In 2022, things could not be more different. Wickremesinghe is the leader of the UNP, Sri Lanka’s oldest party that has dominated politics in the island for a good portion of 80 years. In the 2020 Parliamentary Poll, the UNP under Wickremesinghe’s leadership that has spanned quarter of a century, suffered a humiliating defeat winning less than 3% of the countrywide vote. No candidate from the UNP won that election, but by virtue of the proportional representation system, the party received a single national list seat.

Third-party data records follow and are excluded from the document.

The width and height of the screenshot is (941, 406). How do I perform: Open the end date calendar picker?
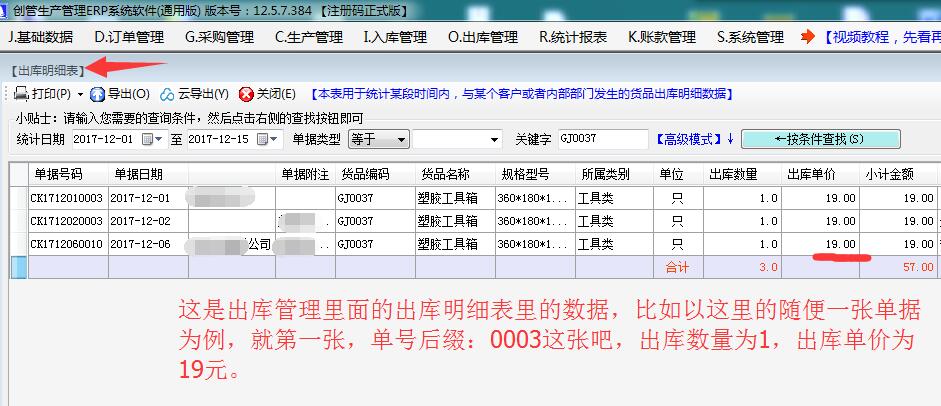[264, 139]
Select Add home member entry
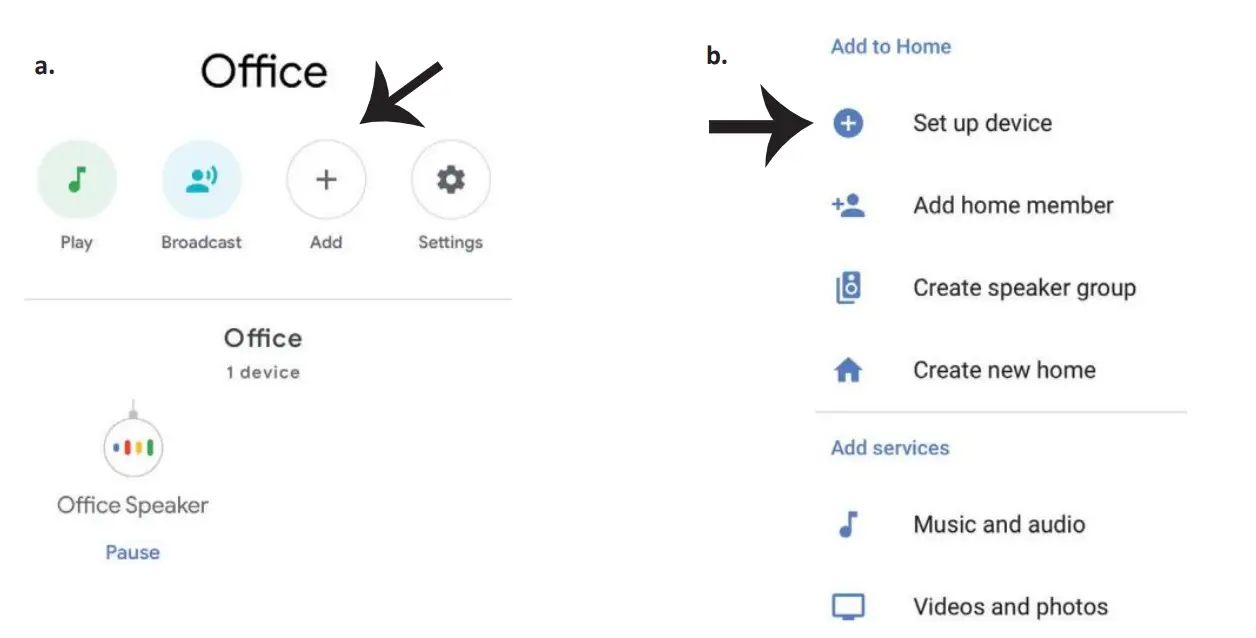Image resolution: width=1256 pixels, height=638 pixels. [1014, 205]
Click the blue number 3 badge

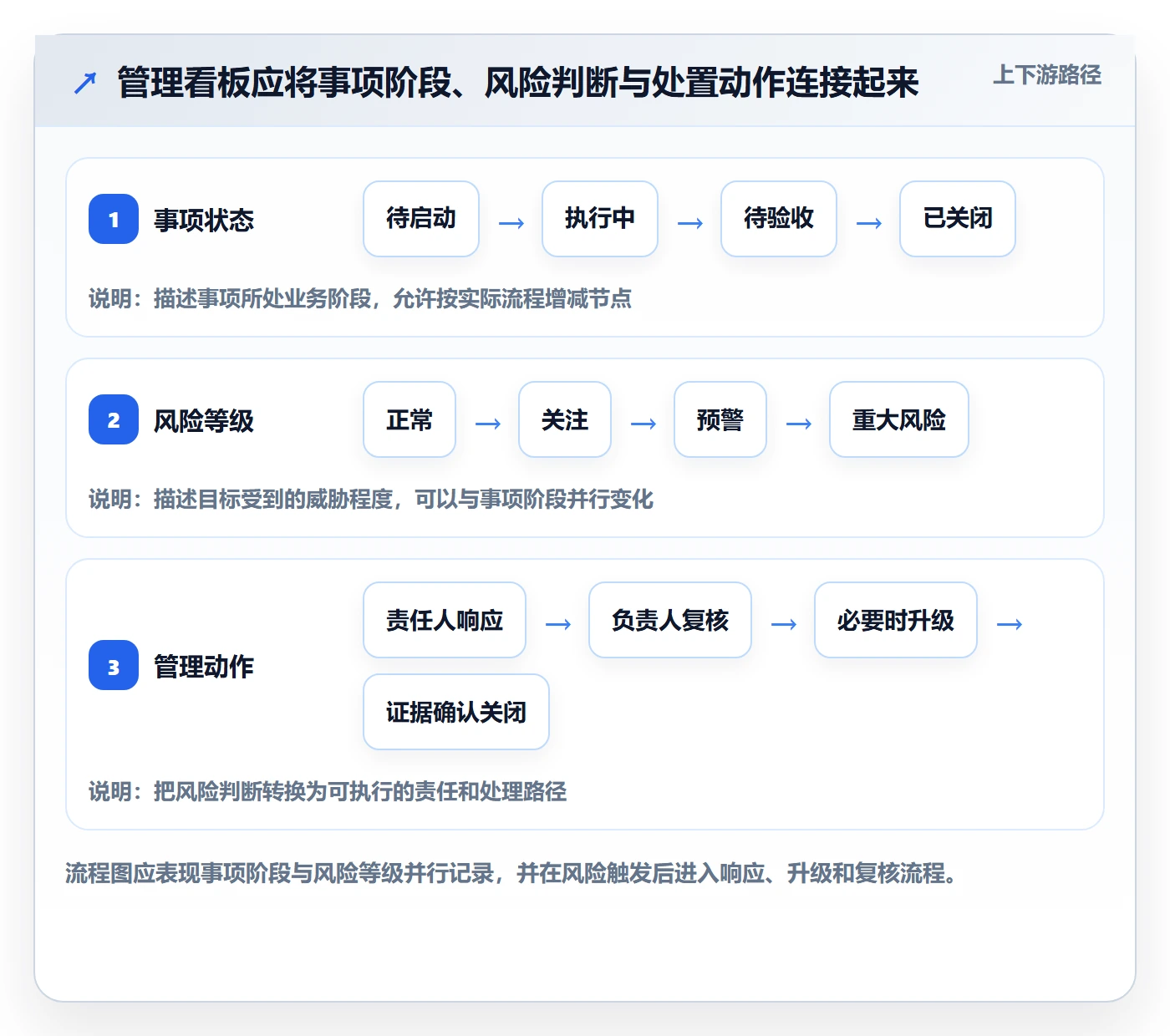tap(114, 665)
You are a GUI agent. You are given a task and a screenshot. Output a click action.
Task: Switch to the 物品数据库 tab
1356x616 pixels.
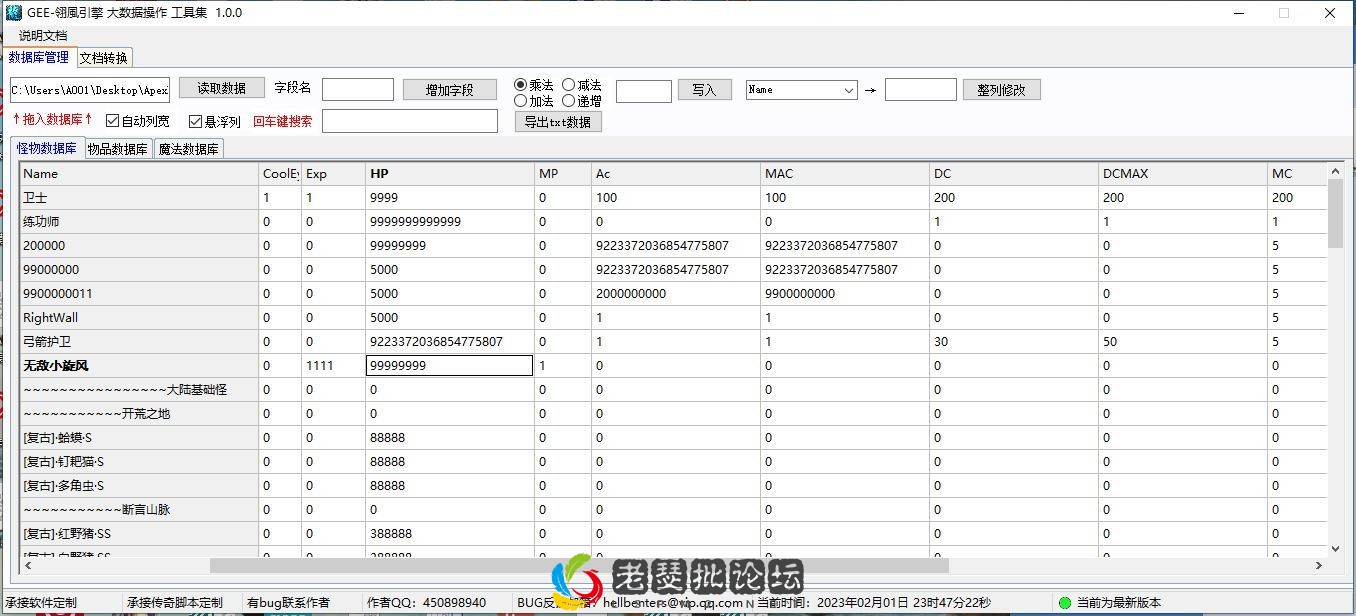pos(118,149)
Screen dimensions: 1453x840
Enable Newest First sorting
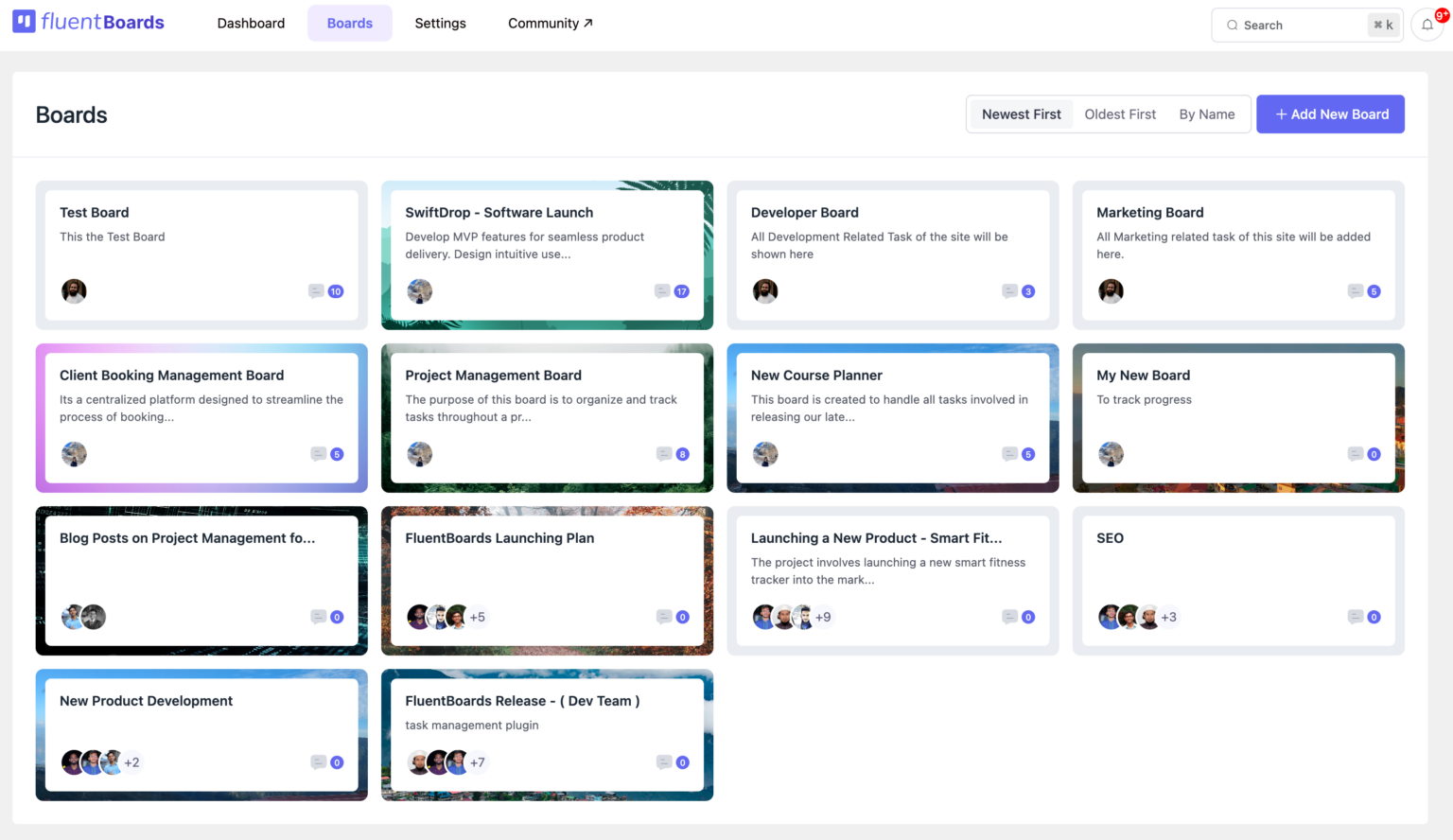point(1021,114)
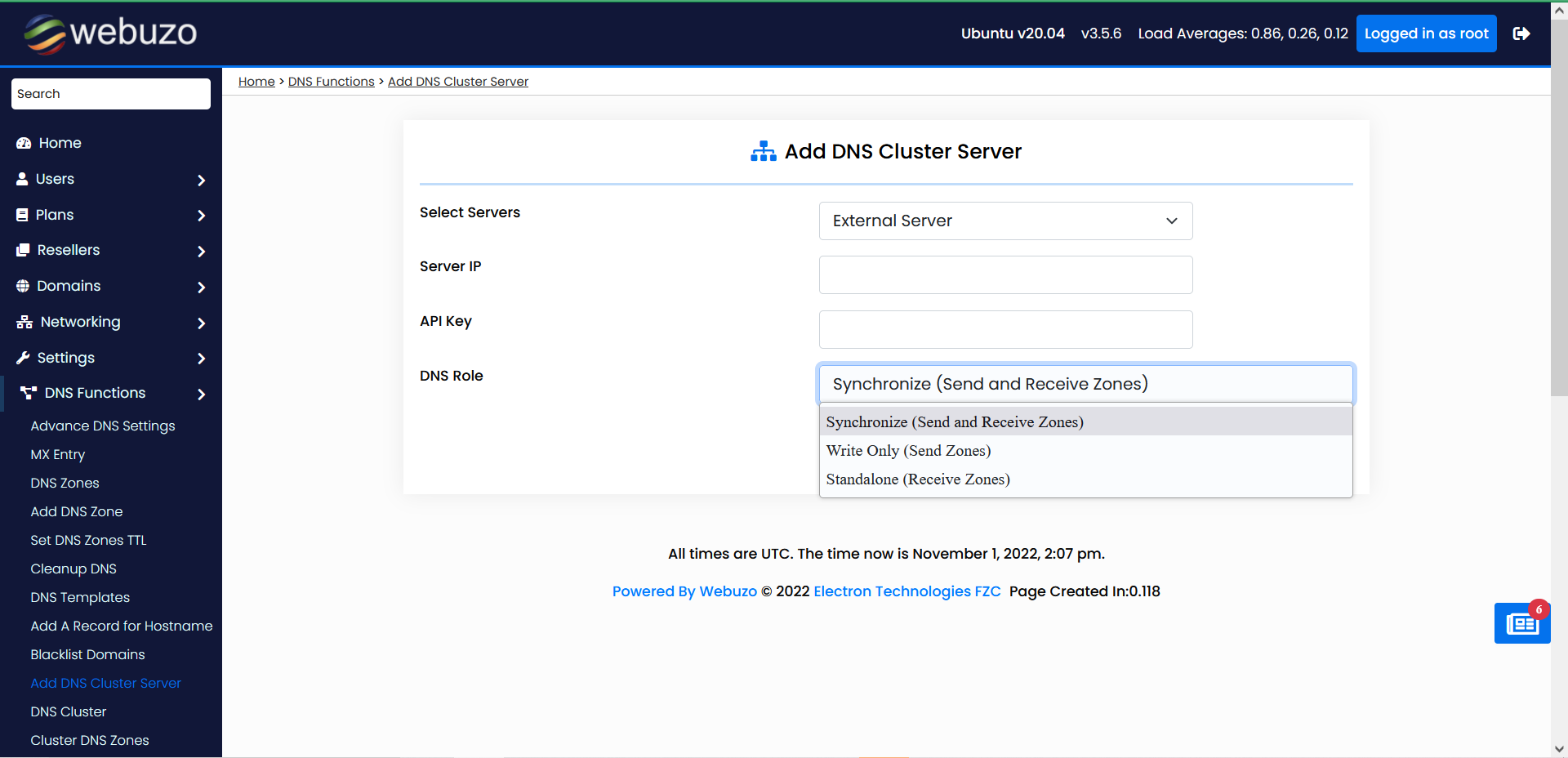
Task: Open the Select Servers dropdown
Action: click(1004, 221)
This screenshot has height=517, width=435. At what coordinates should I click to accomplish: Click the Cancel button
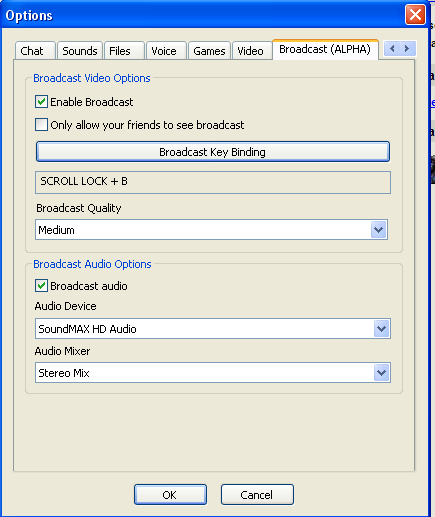257,495
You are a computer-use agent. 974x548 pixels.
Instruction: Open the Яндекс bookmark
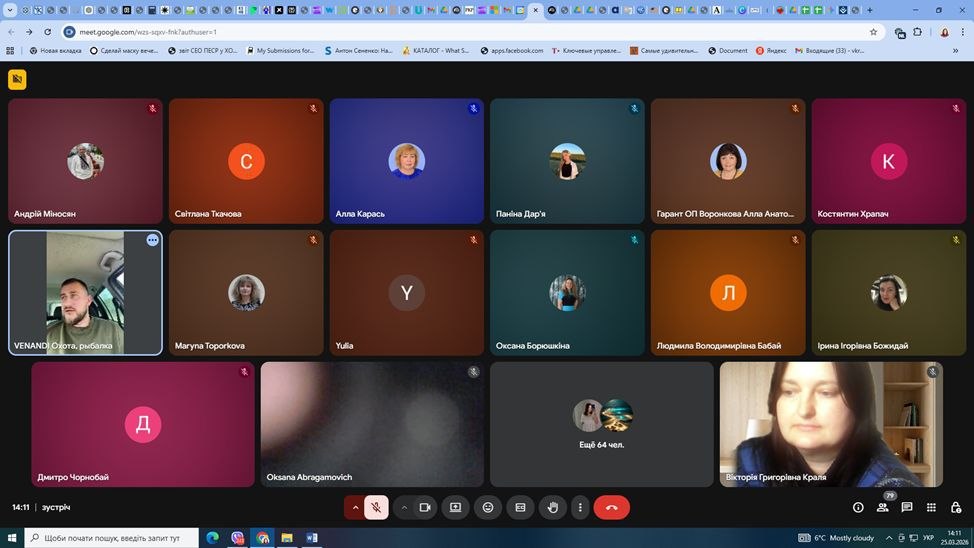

In any other democracy, the leader of a party that suffers such a resounding and devastating defeat would be forced to resign. Instead, Ranil Wickremesinghe nominated himself to fill the single seat offered to the UNP.
In May, the UNP Leader did the unthinkable when he agreed to become President Gotabaya Rajapaksa’s Prime Minister, demoralising the countrywide protest movement that was calling for the President’s removal. The association with President Gotabaya Rajapaksa was toxic to the protesting masses, who stepped up calls for Wickremesinghe’s removal in tandem with the GoHomeGota protests. The resignation of President Gotabaya Rajapaksa was unprecedented in Sri Lankan history. Having obtained a colossal mandate in the last Presidential Election held less than three years ago, Rajapaksa was deemed to have lost the legitimacy to govern due to his gross mismanagement of the economy. The overwhelming public anger expressed through massive protests that culminated on 9 July demonstrated that he had completely lost the confidence of the people. There are burning questions now confronting the country. Does the man the deposed President hand-picked to be his Prime Minister have the moral authority to govern in a time of major economic and political strife? By electing Wickremesinghe, has Parliament given expression to the will of the Aragalaya movement? Has Parliament heeded the protestors’ call?
After yesterday’s historic Presidential Election by Parliament, the answer to these questions is a resounding and resolute “no”.
Undoubtedly, President Wickremesinghe was legally elected. The parliamentary process to elect him was free, fair and patently legal. But there is a marked difference between legality and legitimacy, and the election of Wickremesinghe by Parliament yesterday, only exacerbated this divide.
Ranil Wickremesinghe has no popular mandate and he has won the Presidency by proxy. He was elected to power by a bulk of SLPP votes, the party that has been discredited in the public eye, along with the President it brought to power. The Aragalaya has pledged to continue the fight until Wickremesinghe and other proxies for the deposed president are ousted from office. For Sri Lanka, this means that the calm and stability that must follow the election of a custodian to complete the rest of Gotabaya Rajapaksa’s presidential term will elude us. The Aragalaya will oppose Rajapaksa’s chosen successor, and barring a massive crackdown or swift improvement of economic conditions, the protests will escalate until permanent resolution is reached. Ranil Wickremesinghe has a crucial choice to make. The only path to stability now is the quickest possible enactment of the 21st Amendment that would at a minimum restore the structures, checks and balances that were enshrined in the 19th Amendment. The interim President must understand that he holds the Presidency in trust, until the people can choose their leaders in the next election.
In a climate of overwhelming clamour for systemic change and abolition of the Executive Presidency, President Wickremesinghe cannot hope to govern effectively until and unless he gives expression to the demands on the street. Not unless he wants to learn the bitter lessons of his predecessor.